Advocaat-generaal Wattel stelt cassatie in het belang der wet voor. Volgens de A-G had het hof het rechtsmiddelgebruik van X BV niet-ontvankelijk moeten verklaren wegens gebrek aan procesbelang. Verder is het volgens de A-G wel mogelijk om de drie in 2018/2019 verkochte onroerende zaken per ultimo boekjaar 2017 op de WEV te waarderen.

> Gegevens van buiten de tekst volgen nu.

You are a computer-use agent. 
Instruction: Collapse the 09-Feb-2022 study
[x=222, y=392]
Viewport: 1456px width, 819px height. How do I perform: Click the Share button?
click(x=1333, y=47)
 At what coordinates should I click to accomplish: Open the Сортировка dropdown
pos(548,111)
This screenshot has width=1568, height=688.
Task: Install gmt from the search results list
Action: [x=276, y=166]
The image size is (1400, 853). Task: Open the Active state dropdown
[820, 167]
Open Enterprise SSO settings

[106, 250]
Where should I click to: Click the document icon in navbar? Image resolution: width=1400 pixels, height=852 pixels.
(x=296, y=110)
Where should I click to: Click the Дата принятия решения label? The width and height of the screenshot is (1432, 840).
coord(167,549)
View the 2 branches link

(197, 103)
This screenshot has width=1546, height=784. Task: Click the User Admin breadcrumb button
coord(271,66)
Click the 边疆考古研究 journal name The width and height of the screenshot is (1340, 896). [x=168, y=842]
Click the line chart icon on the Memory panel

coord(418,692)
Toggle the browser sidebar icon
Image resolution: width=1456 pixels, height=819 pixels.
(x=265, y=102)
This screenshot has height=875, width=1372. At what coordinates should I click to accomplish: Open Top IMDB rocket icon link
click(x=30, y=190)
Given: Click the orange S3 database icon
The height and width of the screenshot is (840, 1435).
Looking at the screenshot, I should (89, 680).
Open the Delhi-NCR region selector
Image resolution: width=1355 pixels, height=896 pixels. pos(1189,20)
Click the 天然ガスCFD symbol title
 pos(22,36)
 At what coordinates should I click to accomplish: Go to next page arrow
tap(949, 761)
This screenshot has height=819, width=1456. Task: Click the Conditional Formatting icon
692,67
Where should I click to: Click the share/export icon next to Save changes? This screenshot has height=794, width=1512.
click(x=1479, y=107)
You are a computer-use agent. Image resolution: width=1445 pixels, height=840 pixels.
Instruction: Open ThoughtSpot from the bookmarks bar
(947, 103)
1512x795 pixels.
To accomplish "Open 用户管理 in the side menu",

Het verlies van X BV voor het jaar 2017 bedraagt € 671.537. Nadat de inspecteur het verlies vaststelt op € 303.807, maakt X BV bezwaar tegen de aanslag en de verliesvaststellingsbeschikking. Zij verzoekt de inspecteur om de belastbare winst, in verband met de voorkoming van verliesverdamping, hoger vast te stellen en wel op € 2.150.800. Na verrekening van verliezen bedraagt het belastbaar bedrag volgens X BV dan nihil. X BV verzoekt in bezwaar ook om een stelselwijziging voor enkele (in 2018 en 2019 verkochte) onroerende zaken. De overige in bezit zijnde onroerende zaken blijven gewaardeerd tegen de kostprijs minus afschrijvingen. De inspecteur is van mening dat X BV geen procesbelang heeft. Hof Den Haag oordeelt dat X BV beschikt over een procesbelang en behandelt het geschil inhoudelijk. Voorts oordeelt het hof dat een stelselwijziging, waarbij verschillende waarderingsgrondslagen worden gehanteerd voor bedrijfsmiddelen binnen eenzelfde categorie bedrijfsmiddelen die naar hun aard en functie binnen de onderneming niet verschillen, niet in overeenstemming is met goed koopmansgebruik. Daarom is overgang naar een stelsel van waardering op waarde in het economische verkeer voor slechts een deel van de onroerende zaken niet toegestaan. Het gelijk is aan de inspecteur.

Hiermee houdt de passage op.